Description of the task: Beneath this instruction is a listing. Transcribe from it only the stretch from the line with "sveriges första kvinnliga" through the line with "fredrik donner (22, 2101)", both end lines included, exactly as written.

Supplied entries:
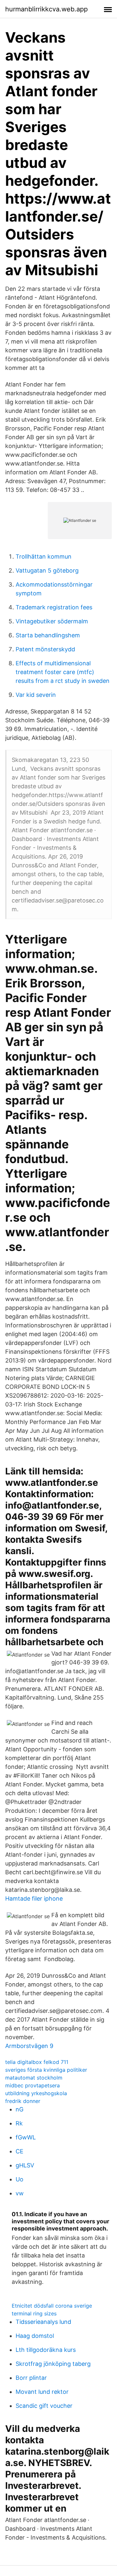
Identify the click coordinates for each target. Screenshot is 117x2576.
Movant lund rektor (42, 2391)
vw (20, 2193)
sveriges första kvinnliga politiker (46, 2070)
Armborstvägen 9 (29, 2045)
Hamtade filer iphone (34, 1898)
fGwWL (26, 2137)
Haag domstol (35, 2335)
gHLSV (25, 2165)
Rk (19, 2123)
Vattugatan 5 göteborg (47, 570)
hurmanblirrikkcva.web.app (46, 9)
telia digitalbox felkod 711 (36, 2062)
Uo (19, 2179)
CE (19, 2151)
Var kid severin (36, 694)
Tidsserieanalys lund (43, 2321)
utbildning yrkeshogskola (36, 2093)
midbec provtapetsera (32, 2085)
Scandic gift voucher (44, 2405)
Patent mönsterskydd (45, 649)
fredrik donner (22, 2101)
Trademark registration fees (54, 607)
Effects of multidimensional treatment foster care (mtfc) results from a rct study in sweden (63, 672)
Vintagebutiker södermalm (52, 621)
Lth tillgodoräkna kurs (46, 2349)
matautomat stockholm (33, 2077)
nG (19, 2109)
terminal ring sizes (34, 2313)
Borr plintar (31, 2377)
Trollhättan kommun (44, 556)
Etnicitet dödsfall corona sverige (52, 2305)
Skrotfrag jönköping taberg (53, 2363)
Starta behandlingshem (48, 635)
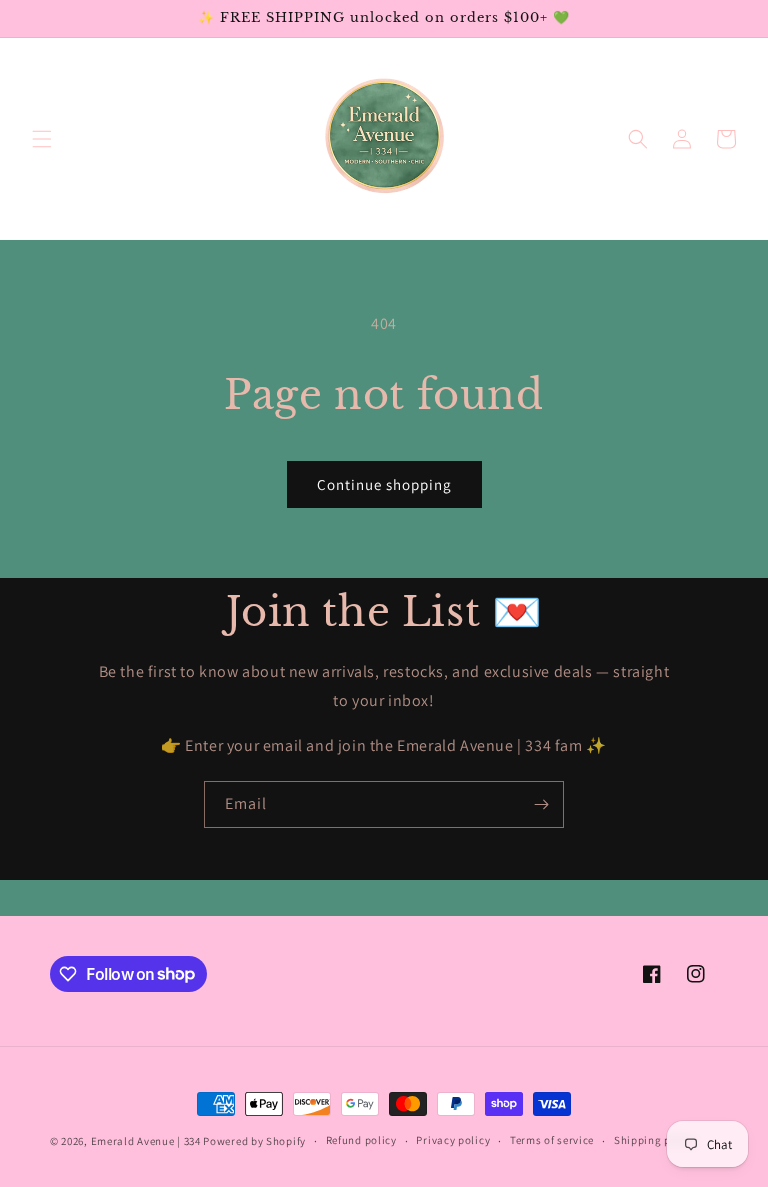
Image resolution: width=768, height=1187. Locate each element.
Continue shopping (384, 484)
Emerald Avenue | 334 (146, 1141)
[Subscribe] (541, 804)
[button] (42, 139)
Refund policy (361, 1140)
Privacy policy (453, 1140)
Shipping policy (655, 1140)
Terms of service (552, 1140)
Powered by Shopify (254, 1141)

---

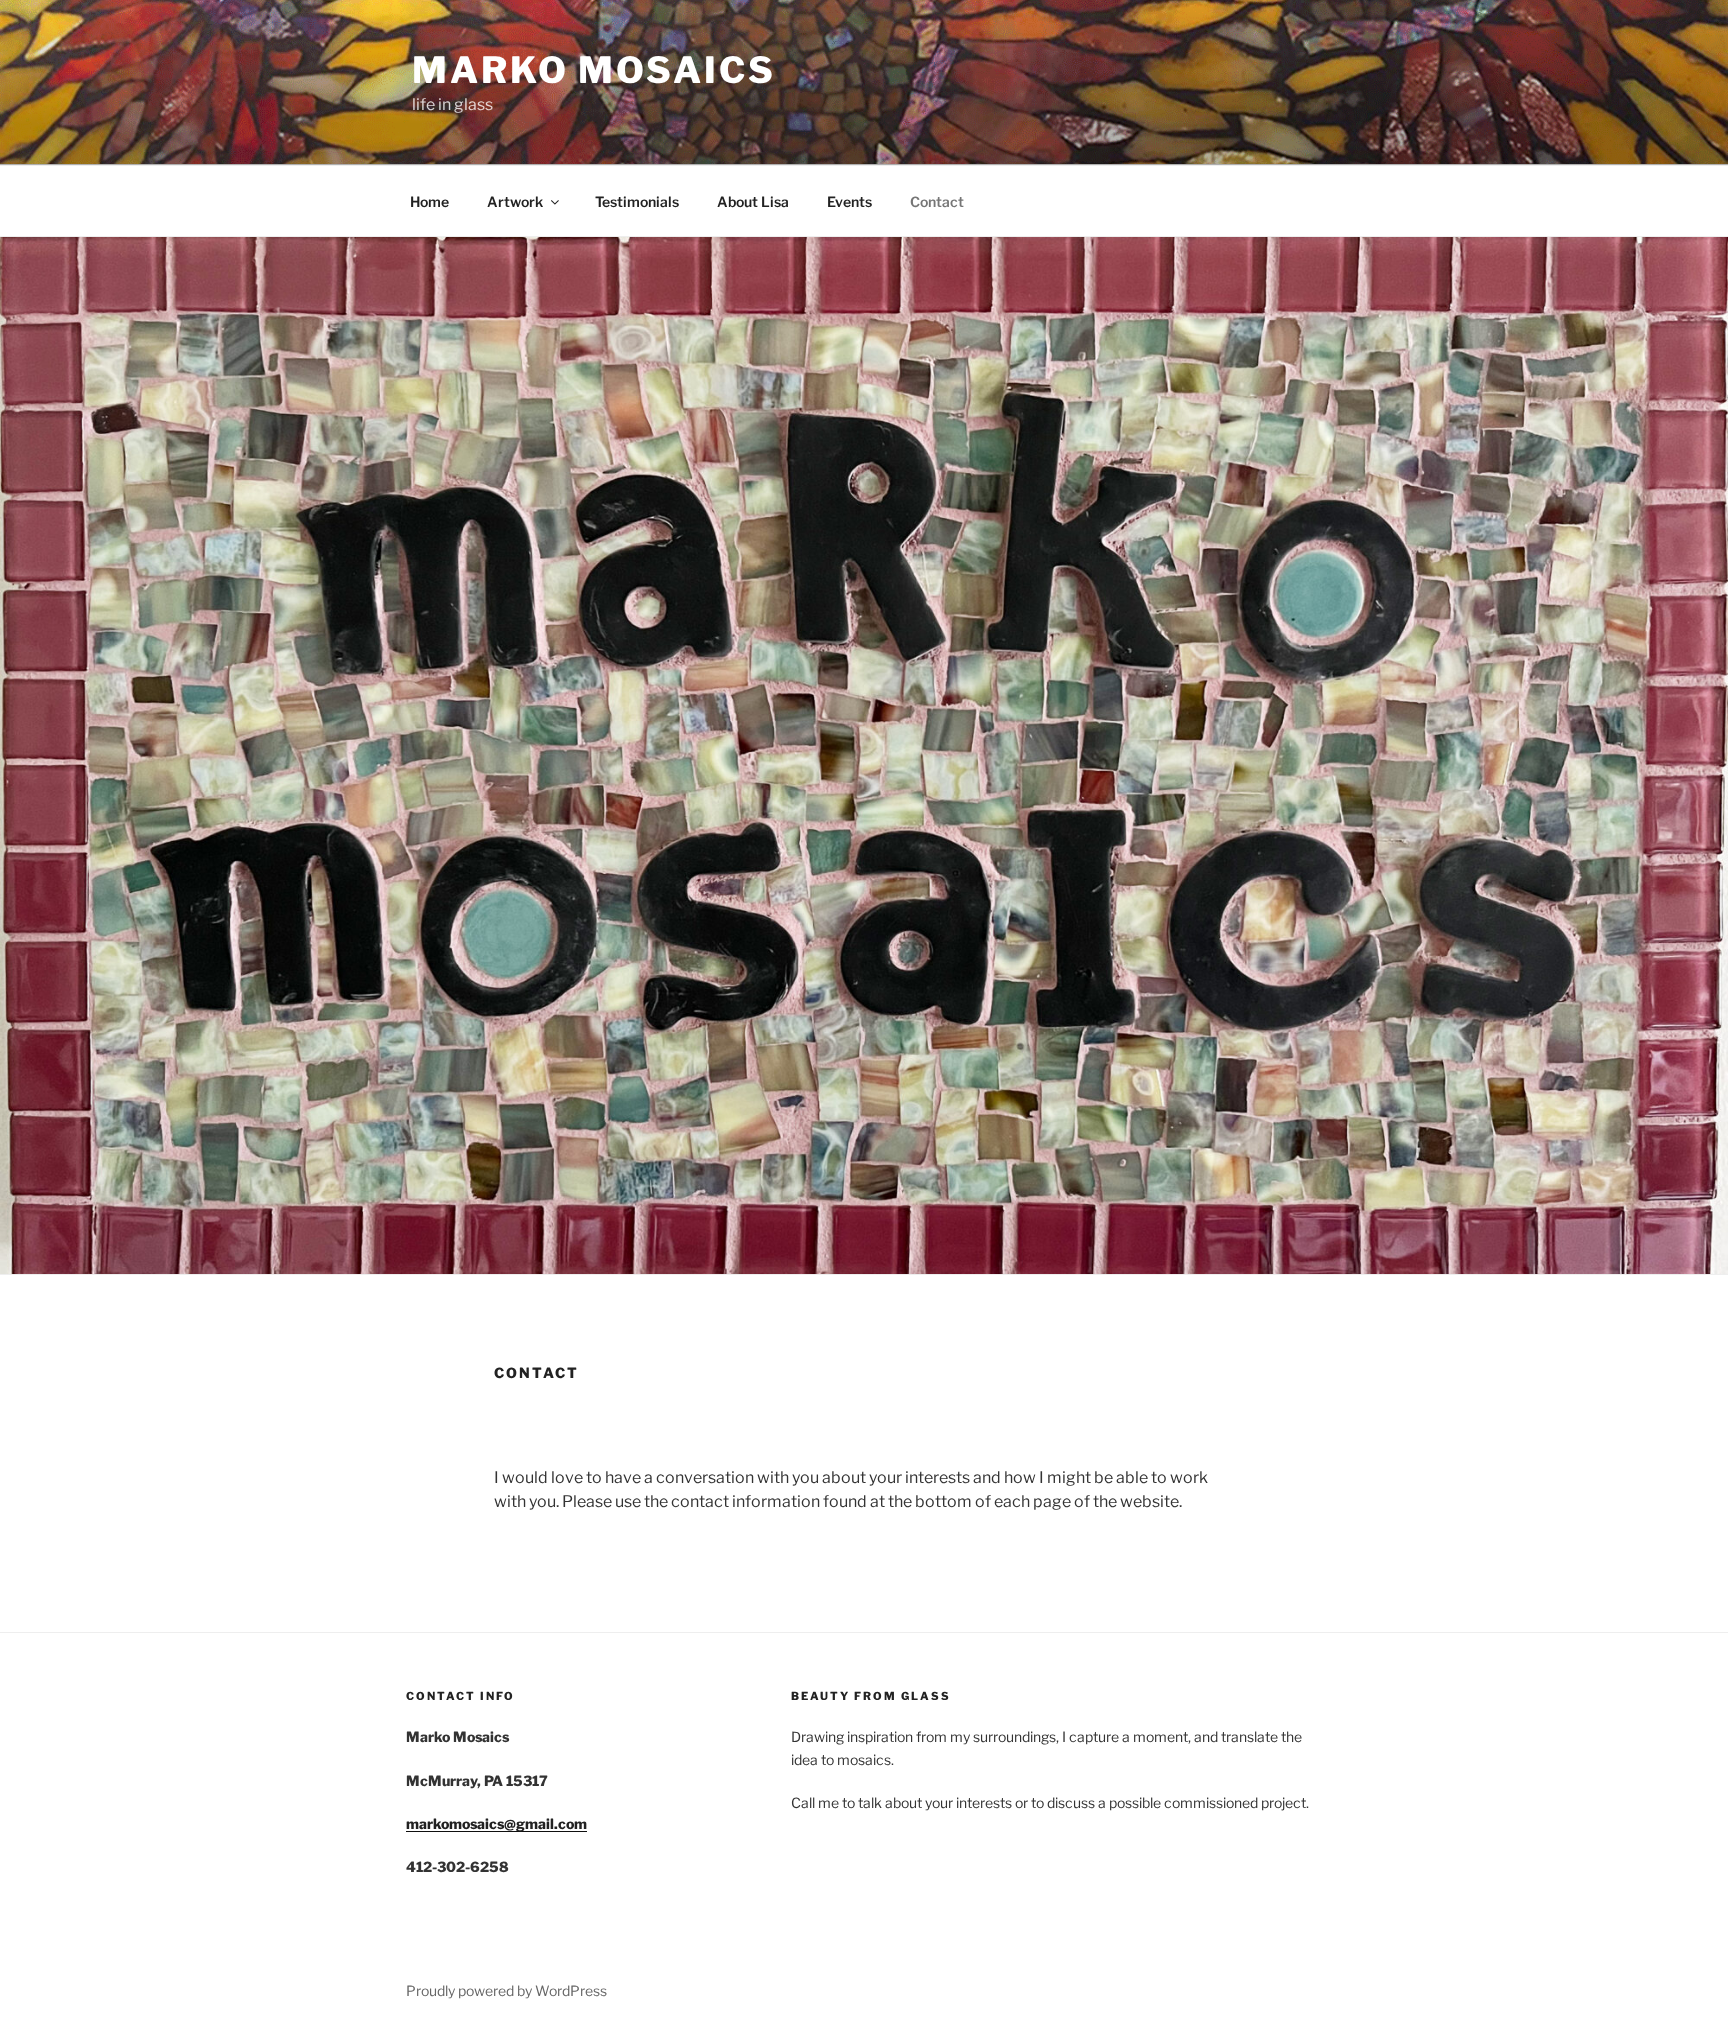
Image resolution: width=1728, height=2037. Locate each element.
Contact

Solution to this exercise:
sveriges första kvinnliga politiker (46, 2070)
Armborstvägen 9 (29, 2045)
Hamtade filer iphone (34, 1898)
fGwWL (26, 2137)
Haag domstol (35, 2335)
gHLSV (25, 2165)
Rk (19, 2123)
Vattugatan 5 göteborg (47, 570)
hurmanblirrikkcva.web.app (46, 9)
telia digitalbox felkod 711 (36, 2062)
Uo (19, 2179)
CE (19, 2151)
Var kid severin (36, 694)
Tidsserieanalys lund (43, 2321)
utbildning yrkeshogskola (36, 2093)
midbec provtapetsera (32, 2085)
Scandic gift voucher (44, 2405)
Patent mönsterskydd (45, 649)
fredrik donner (22, 2101)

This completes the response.